:: RECORDS PROVIDED ::

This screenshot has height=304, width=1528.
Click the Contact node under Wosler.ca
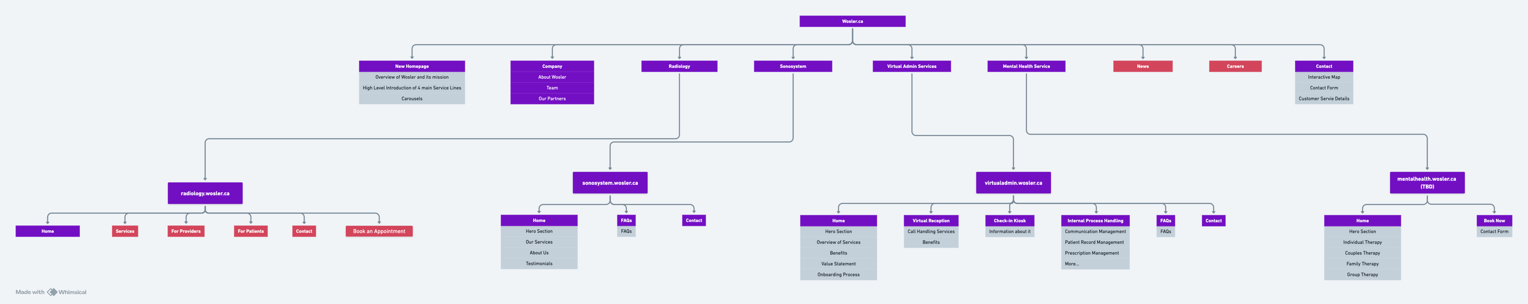click(x=1324, y=66)
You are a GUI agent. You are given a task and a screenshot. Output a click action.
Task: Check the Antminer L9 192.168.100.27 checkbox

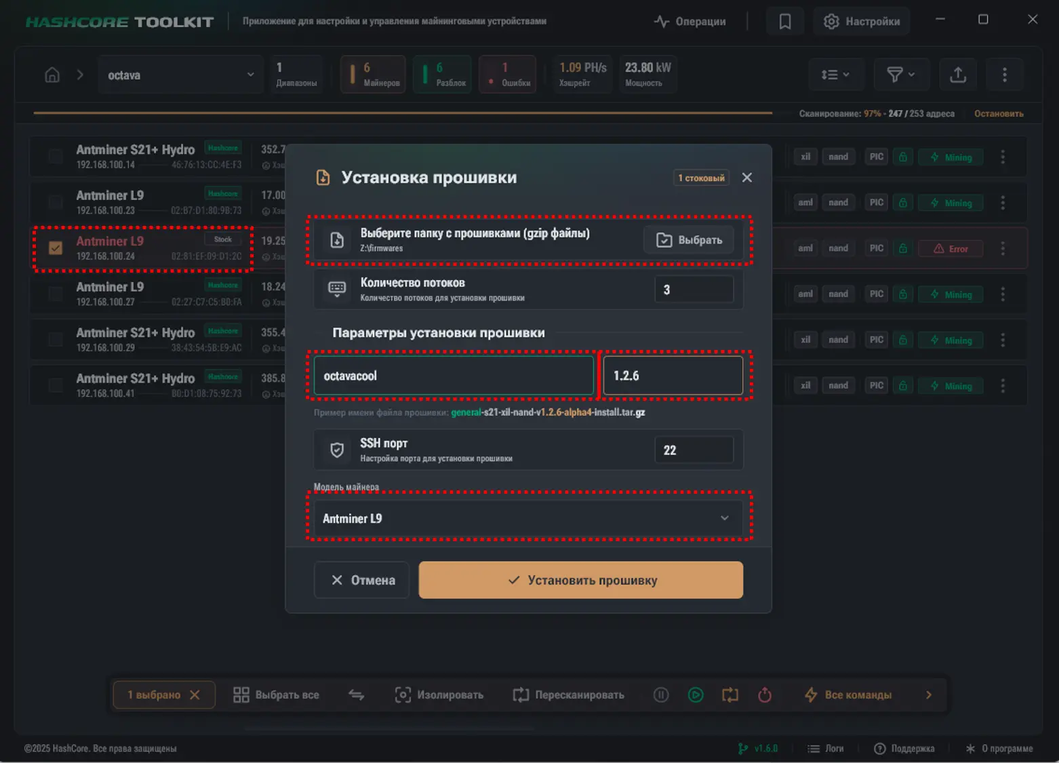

:::

CHALLENGE :: Reproduce every line of the rows above, requests included, adding 102 to each coordinate in the answers and omitting the pictures.

FULL RESPONSE ::
This screenshot has height=304, width=1528.
Click the Contact node under Wosler.ca
click(x=1426, y=168)
You are a GUI agent. You are given a task and a screenshot. Output a click action.
Task: Check the Antminer L9 192.168.100.27 checkbox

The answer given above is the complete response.